Royaume-Uni : la maire de Calais dénonce "une agression" après la décision d'imposer une quarantaine pour les visiteurs en provenance de France

Natacha Bouchart, la maire de Calais, le 16 janvier 2018.
Natacha Bouchart, la maire de Calais, le 16 janvier 2018. (BENOIT TESSIER / POOL)

L'élue également vice-présidente de la région Hauts-de-France craint un "mouvement de panique" et des conséquences économiques.

"Il n'était pas nécessaire d'être aussi dur", estime Natacha Bouchart, vice-présidente de la région Hauts-de-France et maire LR de Calais sur franceinfo vendredi 14 août à propos de la décision du Royaume-Uni d'imposer une quatorzaine à tous les visiteurs en provenance de France. "J'aurais préféré qu'on impose les tests aux départs et aux arrivées." Elle "regrette" une décision "exagérée" qui va "créer un mouvement de panique vis-à-vis des voyageurs". Natacha Bouchart redoute également les conséquences économiques pour son territoire.
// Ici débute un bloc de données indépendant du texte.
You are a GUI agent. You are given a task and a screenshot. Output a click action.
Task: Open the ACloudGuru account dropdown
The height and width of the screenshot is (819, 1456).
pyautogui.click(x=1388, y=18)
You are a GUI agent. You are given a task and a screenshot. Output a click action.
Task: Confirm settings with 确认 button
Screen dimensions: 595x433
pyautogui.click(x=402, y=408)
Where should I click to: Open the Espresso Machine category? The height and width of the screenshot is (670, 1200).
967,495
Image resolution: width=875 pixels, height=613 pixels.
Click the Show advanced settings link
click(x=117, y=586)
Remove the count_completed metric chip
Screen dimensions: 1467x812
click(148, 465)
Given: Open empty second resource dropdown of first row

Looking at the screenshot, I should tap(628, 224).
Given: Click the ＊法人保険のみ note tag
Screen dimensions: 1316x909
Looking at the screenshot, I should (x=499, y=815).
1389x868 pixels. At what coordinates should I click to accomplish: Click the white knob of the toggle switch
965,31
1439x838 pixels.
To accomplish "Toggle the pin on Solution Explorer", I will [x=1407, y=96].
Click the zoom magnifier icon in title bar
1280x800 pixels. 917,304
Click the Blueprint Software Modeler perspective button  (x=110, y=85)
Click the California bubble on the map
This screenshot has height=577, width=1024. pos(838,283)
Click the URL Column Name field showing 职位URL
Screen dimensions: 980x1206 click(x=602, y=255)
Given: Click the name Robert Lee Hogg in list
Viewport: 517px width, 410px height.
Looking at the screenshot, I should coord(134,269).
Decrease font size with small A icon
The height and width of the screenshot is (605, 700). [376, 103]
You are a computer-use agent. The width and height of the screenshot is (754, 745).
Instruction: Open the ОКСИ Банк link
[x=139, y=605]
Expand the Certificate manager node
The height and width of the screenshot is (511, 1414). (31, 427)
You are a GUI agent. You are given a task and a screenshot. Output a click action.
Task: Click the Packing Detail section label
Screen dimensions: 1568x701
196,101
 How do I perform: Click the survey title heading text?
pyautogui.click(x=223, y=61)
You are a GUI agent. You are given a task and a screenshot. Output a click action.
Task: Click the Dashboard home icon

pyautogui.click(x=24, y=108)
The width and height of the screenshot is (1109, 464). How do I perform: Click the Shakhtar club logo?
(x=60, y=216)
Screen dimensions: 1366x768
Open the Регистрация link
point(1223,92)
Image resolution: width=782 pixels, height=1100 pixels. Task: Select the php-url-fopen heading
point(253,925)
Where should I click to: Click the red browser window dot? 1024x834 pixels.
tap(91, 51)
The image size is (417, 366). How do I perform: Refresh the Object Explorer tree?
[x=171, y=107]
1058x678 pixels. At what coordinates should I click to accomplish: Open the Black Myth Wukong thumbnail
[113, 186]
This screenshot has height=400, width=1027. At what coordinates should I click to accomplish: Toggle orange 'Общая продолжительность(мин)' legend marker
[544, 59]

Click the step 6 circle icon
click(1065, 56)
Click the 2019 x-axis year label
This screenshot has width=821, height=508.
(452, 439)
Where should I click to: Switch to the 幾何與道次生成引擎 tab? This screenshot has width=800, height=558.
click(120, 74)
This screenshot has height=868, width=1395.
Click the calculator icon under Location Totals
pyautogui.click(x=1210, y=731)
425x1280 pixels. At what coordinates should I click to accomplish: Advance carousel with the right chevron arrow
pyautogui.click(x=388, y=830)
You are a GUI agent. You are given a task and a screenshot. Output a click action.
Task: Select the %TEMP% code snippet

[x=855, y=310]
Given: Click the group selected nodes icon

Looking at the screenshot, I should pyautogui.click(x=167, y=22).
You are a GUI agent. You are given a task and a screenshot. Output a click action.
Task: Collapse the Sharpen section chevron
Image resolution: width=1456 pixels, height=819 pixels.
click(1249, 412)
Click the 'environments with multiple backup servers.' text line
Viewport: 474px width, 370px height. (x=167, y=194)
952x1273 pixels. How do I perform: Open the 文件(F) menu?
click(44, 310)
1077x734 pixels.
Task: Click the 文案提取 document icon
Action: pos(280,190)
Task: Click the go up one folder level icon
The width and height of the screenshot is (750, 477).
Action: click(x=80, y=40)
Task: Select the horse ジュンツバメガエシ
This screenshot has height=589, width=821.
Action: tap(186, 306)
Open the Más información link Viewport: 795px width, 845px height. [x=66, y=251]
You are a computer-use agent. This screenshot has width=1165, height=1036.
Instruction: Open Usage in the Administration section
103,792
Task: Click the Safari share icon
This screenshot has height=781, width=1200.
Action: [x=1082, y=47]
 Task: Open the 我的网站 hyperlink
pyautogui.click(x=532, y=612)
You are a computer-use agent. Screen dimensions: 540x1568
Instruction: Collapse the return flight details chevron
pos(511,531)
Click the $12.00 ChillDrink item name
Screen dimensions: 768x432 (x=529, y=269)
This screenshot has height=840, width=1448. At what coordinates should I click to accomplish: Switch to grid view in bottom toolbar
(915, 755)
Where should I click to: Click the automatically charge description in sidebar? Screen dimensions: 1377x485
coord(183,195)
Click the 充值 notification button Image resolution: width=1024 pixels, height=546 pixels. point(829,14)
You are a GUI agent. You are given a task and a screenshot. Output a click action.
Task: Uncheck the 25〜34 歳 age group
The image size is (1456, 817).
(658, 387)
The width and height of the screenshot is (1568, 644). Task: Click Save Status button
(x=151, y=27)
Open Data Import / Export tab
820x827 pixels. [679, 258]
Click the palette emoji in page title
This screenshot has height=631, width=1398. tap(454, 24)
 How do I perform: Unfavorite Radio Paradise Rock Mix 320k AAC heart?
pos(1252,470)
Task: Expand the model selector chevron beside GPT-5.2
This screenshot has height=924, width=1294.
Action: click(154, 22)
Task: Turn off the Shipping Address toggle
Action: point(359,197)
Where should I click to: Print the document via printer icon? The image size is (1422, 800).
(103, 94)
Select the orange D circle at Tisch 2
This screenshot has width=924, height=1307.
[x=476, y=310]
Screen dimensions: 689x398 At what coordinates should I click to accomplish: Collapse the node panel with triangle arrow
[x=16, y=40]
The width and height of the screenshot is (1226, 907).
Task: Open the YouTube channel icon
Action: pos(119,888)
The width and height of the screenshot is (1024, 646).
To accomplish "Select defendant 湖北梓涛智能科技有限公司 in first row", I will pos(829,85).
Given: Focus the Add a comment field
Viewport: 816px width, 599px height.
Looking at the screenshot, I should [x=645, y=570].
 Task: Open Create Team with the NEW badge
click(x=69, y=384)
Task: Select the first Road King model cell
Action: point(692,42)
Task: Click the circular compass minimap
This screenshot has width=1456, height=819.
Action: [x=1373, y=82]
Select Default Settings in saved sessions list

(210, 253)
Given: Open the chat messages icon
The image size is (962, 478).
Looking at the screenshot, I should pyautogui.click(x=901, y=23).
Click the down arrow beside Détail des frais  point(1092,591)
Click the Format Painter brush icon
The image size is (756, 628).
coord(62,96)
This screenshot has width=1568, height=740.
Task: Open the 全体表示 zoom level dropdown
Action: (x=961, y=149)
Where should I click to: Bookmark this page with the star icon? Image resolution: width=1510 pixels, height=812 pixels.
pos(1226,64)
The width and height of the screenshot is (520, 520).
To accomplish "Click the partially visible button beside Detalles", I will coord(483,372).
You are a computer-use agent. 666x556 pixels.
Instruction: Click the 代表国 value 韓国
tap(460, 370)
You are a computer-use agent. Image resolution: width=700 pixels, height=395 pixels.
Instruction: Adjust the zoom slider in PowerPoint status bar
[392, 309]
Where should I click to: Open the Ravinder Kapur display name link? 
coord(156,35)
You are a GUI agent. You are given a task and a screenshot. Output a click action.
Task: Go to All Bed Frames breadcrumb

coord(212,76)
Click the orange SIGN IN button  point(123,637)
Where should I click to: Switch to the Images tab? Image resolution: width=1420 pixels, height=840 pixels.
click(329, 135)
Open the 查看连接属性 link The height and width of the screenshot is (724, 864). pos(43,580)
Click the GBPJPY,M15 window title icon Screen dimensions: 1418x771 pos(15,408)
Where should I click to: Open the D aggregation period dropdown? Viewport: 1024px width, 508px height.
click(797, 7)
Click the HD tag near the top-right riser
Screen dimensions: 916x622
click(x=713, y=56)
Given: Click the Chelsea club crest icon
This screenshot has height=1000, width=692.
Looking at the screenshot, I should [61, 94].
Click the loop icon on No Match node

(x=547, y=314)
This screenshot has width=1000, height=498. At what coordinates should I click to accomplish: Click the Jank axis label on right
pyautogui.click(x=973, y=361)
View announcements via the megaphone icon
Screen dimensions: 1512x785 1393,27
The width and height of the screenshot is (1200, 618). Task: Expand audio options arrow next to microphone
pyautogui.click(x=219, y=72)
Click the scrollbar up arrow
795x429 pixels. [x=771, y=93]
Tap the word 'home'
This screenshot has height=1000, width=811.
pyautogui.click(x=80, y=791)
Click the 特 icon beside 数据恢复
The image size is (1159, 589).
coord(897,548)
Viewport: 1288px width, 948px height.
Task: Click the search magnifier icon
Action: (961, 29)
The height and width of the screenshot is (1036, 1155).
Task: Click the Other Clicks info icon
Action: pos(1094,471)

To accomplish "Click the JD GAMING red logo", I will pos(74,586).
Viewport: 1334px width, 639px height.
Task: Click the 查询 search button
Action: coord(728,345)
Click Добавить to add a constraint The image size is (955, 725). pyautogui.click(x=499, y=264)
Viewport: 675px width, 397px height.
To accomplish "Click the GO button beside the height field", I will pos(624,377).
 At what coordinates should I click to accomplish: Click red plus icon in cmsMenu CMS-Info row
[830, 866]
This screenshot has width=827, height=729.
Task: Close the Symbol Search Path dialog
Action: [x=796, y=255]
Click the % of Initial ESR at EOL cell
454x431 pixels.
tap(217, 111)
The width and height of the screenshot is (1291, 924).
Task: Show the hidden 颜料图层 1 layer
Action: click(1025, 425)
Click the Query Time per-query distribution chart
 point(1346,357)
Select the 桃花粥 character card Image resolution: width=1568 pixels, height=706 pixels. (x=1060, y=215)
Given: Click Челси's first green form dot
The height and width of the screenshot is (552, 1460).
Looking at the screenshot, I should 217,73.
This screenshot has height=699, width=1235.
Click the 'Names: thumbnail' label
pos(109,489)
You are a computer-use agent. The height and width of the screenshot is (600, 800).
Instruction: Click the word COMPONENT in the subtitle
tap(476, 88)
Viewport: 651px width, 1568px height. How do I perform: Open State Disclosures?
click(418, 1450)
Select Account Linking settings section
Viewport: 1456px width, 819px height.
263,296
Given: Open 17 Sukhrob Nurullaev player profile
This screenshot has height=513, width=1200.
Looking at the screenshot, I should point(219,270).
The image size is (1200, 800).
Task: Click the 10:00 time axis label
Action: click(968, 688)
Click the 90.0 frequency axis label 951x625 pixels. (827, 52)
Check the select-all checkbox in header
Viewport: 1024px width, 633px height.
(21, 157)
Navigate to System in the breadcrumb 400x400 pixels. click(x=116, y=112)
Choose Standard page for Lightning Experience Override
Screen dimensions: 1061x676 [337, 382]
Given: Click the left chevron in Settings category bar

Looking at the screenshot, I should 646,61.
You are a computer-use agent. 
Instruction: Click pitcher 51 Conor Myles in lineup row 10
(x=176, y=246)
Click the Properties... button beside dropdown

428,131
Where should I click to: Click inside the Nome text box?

Regrettez-vous cette décision ?

Bien sûr je la regrette. Je pense qu'elle est exagérée et que la prise de décision est soudaine et évidemment va créer un mouvement de panique vis-à-vis des voyageurs qui souhaitaient repousser cette rentrée à nouveau chez eux. Il faut que les compagnies maritimes puissent prendre leurs dispositions, avec ce qu'on leur impose en termes de jauge acceptable dans les ferrys, puisqu'aujourd'hui les ferrys ont une capacité de 500 voyageurs contre 1 000 à 1 500 en situation habituelle. Économiquement c'est compliqué, et je pense qu'avec les compagnies maritimes et Eurotunnel, qui souffrent déjà énormément de ce qui s'est passé depuis le mois de février, il n'était pas nécessaire d'être aussi dur, en fait, dans cette prise de mesures. Il s'agit pour nous d'une mesure supplémentaire en terme d'agression.

Comprenez-vous la mesure britannique ?

Je ne comprends pas bien ce qui se passe dans ce pays aujourd'hui. On a l'impression que le gouvernement britannique panique sur tous les évènements et qu'il n'arrive pas à maîtriser les mesures qu'il doit prendre. Les masques obligatoires dans les transports fonctionnent très bien. Le port du masque est obligatoire en France dans beaucoup de territoires et sur le littoral la circulation du Covid est maîtrisée. Il y a aujourd'hui des tests qui permettent, avant d'embarquer, de pouvoir améliorer ces dispositifs.

J'aurais préféré qu'on impose les tests aux départs et aux arrivées pour éviter, en fait, cette accélération. Natacha Bouchart, maire de Calaisà franceinfo

À quelles conséquences économiques peut-on s'attendre ?

Les conséquences sont déjà, de fait, affichées, puisque les compagnies maritimes ont perdu énormément. Ça représente seulement 40 à 50% de leur trafic donc elles sont aujourd'hui économiquement effondrées et doivent revoir leurs plans en termes de fonctionnement et structurellement. Et cela amène à des licenciements et des pertes financières très, très lourdes. Donc il est important qu'il puisse y avoir une concertation avant des prises de décisions aussi importantes, pour faire en sorte que, tout en préservant la santé publique, et bien on ne vienne pas accélérer les dispositifs d'effondrement économique.